Сколько таких ряженых Николай повидал в детстве! Как только наступало рождество, долгими вечерами по деревне из избы в избу ходили веселые скоморохи, потешая людей своими нарядами, шутками, плясками. Ряженые всем желали добра, были бескорыстны, и потому в каждом доме их встречали с радостью. Полузабытой сказкой повеяло от веселых пришельцев, и Николаю сделалось так отрадно, так светло на душе, что он не утерпел и по-мальчишески, как когда-то в детстве, захлопал в ладоши.
А ряженые рады стараться. Кружатся, топчутся, пристукивают палками, будто аккомпанируют своей пляске.
Но они чего-то хотят, так и напирают на хозяина. И вот один из них совсем вплотную подступил к нему, вытянул перед маской руки, бойко заперебирал пальцами. А пальцы-то гибкие, тонкие, с бледно подкрашенными ногтями.
Федор Прокопьевич понял, что от него требуется, не очень уверенно встал, вытащил из комода волынку. Подул в трубочку, наполнил пузырь воздухом, ловко прижал его локтями к груди. И полились из чырлыка[1] нежные, ни с чем не сравнимые звуки древнего, как и сам марийский народ, музыкального инструмента. «Тли-тил, то-ли, тло-о-о…» — пела волынка. «Ай-уй, то-ли, ли-и-и», — вторили ей скоморохи.
Совсем на лад пошло дело! Ряженые уже не кривлялись, не стукали палками, а плавно, в такт музыке кружились по просторной избе, кланялись хозяевам, ему, Николаю, негромко, задушевно пели. Вот так когда-то их бабушки и дедушки под эту волшебную музыку водили на цветочных полянах хороводы и была для них родная марийская земля полна высокого содержания…

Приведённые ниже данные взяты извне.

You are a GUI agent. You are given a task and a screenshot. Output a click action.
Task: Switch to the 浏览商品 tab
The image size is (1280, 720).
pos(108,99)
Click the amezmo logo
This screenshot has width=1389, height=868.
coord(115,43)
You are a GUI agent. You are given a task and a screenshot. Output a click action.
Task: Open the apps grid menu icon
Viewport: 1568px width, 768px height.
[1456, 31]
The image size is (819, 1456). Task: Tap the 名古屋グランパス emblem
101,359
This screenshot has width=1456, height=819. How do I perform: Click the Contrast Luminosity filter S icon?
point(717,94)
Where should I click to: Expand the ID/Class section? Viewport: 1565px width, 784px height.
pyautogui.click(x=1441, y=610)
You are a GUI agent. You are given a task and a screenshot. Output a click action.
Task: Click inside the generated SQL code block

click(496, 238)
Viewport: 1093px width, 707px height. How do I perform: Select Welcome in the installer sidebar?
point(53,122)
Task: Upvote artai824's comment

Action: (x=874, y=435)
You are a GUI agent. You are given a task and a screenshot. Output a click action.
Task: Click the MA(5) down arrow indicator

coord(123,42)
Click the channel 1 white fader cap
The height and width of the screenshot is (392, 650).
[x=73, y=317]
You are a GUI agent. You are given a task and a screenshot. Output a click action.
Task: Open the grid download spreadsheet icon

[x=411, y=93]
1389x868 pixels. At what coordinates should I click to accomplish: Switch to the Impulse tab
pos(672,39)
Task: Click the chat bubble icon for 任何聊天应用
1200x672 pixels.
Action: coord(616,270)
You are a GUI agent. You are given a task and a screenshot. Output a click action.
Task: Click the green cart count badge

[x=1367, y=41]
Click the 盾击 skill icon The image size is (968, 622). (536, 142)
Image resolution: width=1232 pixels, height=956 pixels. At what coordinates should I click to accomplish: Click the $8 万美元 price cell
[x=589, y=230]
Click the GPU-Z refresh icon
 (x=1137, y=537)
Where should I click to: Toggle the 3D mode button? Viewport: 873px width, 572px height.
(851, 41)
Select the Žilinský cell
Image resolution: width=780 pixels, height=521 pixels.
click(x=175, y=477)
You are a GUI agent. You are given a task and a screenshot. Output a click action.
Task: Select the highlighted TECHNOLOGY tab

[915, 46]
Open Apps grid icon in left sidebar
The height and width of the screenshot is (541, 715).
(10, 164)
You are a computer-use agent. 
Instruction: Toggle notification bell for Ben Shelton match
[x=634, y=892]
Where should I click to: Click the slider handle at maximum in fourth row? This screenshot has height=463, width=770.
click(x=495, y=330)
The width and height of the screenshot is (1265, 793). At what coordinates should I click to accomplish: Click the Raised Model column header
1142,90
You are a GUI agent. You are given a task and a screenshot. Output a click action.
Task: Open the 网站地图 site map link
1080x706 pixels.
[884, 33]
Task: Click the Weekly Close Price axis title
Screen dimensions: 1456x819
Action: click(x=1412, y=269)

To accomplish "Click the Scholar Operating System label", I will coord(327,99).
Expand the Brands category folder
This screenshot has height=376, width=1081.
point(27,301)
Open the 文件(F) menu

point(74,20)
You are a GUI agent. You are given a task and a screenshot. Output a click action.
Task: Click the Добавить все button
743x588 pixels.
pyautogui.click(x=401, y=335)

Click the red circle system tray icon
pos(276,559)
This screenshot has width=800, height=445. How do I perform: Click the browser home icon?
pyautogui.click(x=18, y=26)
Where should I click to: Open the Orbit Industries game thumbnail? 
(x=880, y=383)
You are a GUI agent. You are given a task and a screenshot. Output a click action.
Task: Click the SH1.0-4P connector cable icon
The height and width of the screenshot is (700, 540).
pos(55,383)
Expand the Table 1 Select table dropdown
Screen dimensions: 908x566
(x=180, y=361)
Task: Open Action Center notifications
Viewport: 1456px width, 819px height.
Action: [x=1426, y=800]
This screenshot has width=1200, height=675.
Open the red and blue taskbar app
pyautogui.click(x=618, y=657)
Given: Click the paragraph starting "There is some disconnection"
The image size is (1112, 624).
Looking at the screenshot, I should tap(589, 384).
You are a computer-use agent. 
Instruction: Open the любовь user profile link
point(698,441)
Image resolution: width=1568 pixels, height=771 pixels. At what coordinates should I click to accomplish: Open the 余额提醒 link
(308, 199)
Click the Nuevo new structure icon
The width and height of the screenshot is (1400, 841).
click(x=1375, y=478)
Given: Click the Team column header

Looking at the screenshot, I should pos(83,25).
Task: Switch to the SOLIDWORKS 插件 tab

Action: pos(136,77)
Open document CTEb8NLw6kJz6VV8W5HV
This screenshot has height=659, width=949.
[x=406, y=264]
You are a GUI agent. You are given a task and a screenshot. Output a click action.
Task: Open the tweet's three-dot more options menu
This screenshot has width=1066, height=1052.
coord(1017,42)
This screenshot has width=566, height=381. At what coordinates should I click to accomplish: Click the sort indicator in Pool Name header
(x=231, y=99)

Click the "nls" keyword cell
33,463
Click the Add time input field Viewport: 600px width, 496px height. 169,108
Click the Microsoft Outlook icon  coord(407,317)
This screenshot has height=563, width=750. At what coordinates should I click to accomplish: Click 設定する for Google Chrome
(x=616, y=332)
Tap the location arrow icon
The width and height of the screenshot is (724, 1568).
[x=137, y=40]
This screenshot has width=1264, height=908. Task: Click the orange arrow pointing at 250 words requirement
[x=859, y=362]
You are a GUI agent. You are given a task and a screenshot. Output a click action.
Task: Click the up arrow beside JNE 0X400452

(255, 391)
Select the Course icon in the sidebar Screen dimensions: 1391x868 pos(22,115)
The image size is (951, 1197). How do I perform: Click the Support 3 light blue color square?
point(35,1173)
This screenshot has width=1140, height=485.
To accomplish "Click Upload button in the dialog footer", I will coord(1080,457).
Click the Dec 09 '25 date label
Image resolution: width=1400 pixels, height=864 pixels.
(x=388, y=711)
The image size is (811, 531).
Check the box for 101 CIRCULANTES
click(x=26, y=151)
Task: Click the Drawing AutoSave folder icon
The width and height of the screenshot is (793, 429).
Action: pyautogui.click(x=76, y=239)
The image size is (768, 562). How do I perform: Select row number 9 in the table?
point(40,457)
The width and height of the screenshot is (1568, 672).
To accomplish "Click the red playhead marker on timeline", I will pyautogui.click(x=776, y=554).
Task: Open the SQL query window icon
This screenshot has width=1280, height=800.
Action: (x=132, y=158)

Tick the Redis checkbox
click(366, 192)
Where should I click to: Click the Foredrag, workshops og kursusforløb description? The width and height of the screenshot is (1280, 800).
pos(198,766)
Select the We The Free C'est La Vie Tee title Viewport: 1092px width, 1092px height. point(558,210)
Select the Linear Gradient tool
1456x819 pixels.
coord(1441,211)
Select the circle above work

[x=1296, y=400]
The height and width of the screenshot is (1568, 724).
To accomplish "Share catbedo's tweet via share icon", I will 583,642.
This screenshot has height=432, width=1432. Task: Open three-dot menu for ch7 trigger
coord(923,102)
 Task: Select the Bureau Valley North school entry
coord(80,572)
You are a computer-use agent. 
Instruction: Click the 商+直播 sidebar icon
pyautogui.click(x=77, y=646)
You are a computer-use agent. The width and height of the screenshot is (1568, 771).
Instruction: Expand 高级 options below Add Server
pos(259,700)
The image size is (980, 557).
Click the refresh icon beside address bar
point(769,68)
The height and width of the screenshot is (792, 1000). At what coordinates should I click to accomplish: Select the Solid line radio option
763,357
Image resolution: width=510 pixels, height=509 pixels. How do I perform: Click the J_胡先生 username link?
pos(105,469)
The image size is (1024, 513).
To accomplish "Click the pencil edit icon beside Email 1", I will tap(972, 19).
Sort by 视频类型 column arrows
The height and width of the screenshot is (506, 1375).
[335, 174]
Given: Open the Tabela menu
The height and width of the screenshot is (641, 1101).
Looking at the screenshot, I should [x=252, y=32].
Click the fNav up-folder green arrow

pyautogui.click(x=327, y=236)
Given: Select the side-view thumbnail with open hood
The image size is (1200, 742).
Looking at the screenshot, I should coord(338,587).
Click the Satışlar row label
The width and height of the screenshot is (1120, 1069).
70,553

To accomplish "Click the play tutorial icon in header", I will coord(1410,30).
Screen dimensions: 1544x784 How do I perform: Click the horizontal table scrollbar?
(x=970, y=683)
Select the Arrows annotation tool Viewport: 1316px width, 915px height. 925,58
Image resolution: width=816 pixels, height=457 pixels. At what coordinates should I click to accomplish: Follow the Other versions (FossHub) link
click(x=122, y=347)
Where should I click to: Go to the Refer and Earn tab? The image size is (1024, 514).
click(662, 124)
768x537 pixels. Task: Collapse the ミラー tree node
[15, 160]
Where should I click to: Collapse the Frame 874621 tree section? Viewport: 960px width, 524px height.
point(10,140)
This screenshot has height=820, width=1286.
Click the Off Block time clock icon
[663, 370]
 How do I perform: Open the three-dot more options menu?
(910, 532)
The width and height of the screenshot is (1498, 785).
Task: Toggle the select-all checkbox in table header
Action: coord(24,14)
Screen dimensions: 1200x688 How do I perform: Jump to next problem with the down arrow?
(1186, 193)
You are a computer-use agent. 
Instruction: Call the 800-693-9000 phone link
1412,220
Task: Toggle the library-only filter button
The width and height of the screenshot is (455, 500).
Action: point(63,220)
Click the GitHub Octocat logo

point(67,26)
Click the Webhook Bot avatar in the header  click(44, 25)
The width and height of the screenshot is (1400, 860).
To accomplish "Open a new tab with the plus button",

Но вот волынка вывела чуть слышную последнюю ноту — и звук истаял, растворился. Остановились и танцоры. С минуту стояли молча, будто прислушиваясь к чему-то, а затем, как и водится, протянули к хозяевам ладони. Федор Прокопьевич и его жена положили на-ладони мелкие монетки. Николай не нашел мелочи, одарил танцоров большим круглым рублем. И теперь, еще раз глянув на их руки, окончательно убедился, что ряженые — женщины… Одна из них, та, что с крашеными ногтями, с поклоном приняла рубль, нарочито долго прятала его в глубокий карман, а потом стремительно приблизилась к Николаю и крепко-крепко обняла… И тотчас отпрянула, будто обожглась. Николай попытался схватить ее, сорвать маску, но ряженая, как кошка, отскочила еще дальше и погрозила пальцем: нельзя, дескать, узнал — хорошо, не узнал — еще лучше.